Too often, organizations look at marketing only in terms of cost while ignoring revenue. Given that the point of marketing is to drive revenue, that makes little sense, yet defining the value of marketing spend has traditionally been difficult to estimate – let alone quantify precisely. The key to knowing how your marketing makes you money is attribution, and understanding attribution takes technology. Marketing automation tools let you know what’s driving revenue so you can correlate marketing to revenue directly.
Just over 80 percent of marketers surveyed expect their digital marketing spend to increase in 2016, according to the latest RSW/US New Year Outlook Report. That’s an increase over the $60 billion spent last year on digital advertising. With this much of a financial investment at stake, it’s no wonder businesses are searching for a way to know which activities produce the most revenue, which are the most reliable profit producers, and which just waste your marketing team’s efforts.

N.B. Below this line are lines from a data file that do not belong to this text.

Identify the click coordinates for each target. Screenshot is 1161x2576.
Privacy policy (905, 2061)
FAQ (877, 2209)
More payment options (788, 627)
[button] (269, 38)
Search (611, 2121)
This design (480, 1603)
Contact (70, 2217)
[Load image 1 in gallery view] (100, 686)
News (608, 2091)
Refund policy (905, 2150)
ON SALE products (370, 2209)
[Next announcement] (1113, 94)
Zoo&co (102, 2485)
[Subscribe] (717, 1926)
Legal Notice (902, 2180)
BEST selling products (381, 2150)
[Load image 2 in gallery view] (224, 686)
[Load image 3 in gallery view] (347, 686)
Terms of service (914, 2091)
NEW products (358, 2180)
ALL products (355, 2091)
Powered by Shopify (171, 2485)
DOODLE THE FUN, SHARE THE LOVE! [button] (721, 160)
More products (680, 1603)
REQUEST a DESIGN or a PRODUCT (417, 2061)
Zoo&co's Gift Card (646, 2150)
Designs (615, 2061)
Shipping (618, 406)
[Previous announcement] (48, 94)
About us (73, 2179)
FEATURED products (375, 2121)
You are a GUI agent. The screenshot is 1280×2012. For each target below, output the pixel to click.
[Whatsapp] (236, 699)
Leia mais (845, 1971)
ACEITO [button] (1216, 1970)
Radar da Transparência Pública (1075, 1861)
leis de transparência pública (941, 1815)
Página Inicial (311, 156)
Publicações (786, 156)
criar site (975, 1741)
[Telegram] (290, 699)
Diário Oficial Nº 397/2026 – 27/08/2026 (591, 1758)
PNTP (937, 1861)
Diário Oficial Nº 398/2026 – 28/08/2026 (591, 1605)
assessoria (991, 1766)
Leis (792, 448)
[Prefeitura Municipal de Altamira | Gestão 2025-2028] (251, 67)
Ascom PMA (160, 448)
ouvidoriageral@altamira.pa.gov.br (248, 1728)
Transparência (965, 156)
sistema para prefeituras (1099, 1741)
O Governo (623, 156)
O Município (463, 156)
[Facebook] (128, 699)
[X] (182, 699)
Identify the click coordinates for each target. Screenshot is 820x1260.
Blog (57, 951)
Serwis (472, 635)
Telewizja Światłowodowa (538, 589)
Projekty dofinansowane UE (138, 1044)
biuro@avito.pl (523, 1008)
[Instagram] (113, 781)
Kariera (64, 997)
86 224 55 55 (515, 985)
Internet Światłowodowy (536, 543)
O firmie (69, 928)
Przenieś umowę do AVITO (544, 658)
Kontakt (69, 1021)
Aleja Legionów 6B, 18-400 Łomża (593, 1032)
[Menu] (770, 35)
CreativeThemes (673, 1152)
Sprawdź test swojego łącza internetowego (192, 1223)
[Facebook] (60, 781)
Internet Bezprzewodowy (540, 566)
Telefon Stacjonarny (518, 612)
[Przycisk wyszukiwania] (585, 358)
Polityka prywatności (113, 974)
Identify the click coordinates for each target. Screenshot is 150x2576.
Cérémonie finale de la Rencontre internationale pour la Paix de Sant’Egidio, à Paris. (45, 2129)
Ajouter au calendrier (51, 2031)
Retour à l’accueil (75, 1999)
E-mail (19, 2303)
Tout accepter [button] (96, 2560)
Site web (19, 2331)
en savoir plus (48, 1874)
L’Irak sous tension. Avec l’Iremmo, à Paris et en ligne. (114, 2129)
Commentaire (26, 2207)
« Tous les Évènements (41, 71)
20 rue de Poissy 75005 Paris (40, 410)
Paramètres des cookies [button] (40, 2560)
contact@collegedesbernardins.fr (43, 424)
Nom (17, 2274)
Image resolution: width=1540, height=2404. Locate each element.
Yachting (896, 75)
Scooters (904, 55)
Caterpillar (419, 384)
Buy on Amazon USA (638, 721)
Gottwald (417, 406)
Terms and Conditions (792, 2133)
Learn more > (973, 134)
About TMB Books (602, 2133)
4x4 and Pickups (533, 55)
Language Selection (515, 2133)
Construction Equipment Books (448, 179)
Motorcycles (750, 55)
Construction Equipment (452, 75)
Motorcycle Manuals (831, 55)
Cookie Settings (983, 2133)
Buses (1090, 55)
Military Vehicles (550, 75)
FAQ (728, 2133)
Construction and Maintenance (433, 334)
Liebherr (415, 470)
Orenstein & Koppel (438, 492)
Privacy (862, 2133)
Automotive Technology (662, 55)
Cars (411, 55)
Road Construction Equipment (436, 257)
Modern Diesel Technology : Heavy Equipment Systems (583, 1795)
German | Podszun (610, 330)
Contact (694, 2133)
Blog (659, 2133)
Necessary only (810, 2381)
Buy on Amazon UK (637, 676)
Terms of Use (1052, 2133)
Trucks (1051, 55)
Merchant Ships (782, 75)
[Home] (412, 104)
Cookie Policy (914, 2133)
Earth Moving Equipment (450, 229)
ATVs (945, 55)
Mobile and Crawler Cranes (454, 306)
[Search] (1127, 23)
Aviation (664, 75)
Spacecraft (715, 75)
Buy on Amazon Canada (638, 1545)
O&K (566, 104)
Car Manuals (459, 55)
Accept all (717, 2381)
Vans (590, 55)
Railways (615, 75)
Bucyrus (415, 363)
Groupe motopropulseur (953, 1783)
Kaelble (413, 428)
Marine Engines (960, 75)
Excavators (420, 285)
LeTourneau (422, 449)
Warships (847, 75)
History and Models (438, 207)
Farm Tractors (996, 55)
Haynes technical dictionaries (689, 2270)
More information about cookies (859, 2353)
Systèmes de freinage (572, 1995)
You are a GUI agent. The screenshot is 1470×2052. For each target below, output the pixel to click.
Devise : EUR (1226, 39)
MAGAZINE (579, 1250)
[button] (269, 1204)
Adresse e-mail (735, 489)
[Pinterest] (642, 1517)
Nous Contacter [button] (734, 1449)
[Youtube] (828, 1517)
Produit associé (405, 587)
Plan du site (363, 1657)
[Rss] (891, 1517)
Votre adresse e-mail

Attribution is the key to understanding your money-makers, but tracking it has historically been difficult. How do you know what contributes to a site visitor’s decision to become a buyer instead of a window-shopper? How can you determine which content contributed the most to that decision? What were the greatest influences and friction points a customer faced along the sales pipeline, and can those be extrapolated to other leads along the buyer’s journey? Attribution gives us the answers, but only with the right technology.
First and Last – Simple Attribution
The simplest models of attribution are first-touch and last-touch attribution. In first-touch attribution, marketers make the assumption that the first contact point a lead has with a given company is the most influential. Last-touch attribution gives credit to the most recent impression. Marketers knew there were more influencing factors in the mix, but sorting them out wasn’t possible without more sophisticated tracking methods. Simpler models of attribution can still be useful as a snapshot of activity, but they aren’t typically the best indicators of where your marketing revenue comes from.
By themselves, first-touch and last-touch attribution models don’t tell a complete story; they’re just the “once upon a time” and “happily ever after” without any of the information between them. To know the rest of the story, you need multi-touch attribution.
Meaningful Multi-Touch Attribution
Potential buyers, especially in B2B contexts, draw on a huge range of information as they make buying decisions. They read content from various sources during fact-finding missions, compare products, and interact with the most promising candidates before choosing. Multi-touch attribution tracks the interest of these buyers by their behavior over time so each station along the buyer’s journey gets earmarked as a revenue producer or flagged as an inessential component of buying decisions.
The modern model of the sales pipeline is full of holes. Leads pour into it at all stages of sales readiness, and they exit it just as quickly to gather more information. Marketing automation software is able to map this diffusion into and out of the pipeline to create a meaningful image of how people progress over time from browsing to fact-finding to comparisons to contacting sales. Time is a critical component of multi-touch attribution because it records every contact, not just the first and last, that a lead has with you. That knowledge not only informs how that lead’s decisions were made, but also how to weigh the real value of other marketing activities over time.
Attribution puts marketing expenditures into the larger context of revenue drivers, showing you and your marketing team where to focus your efforts and quantifying the value of your choices.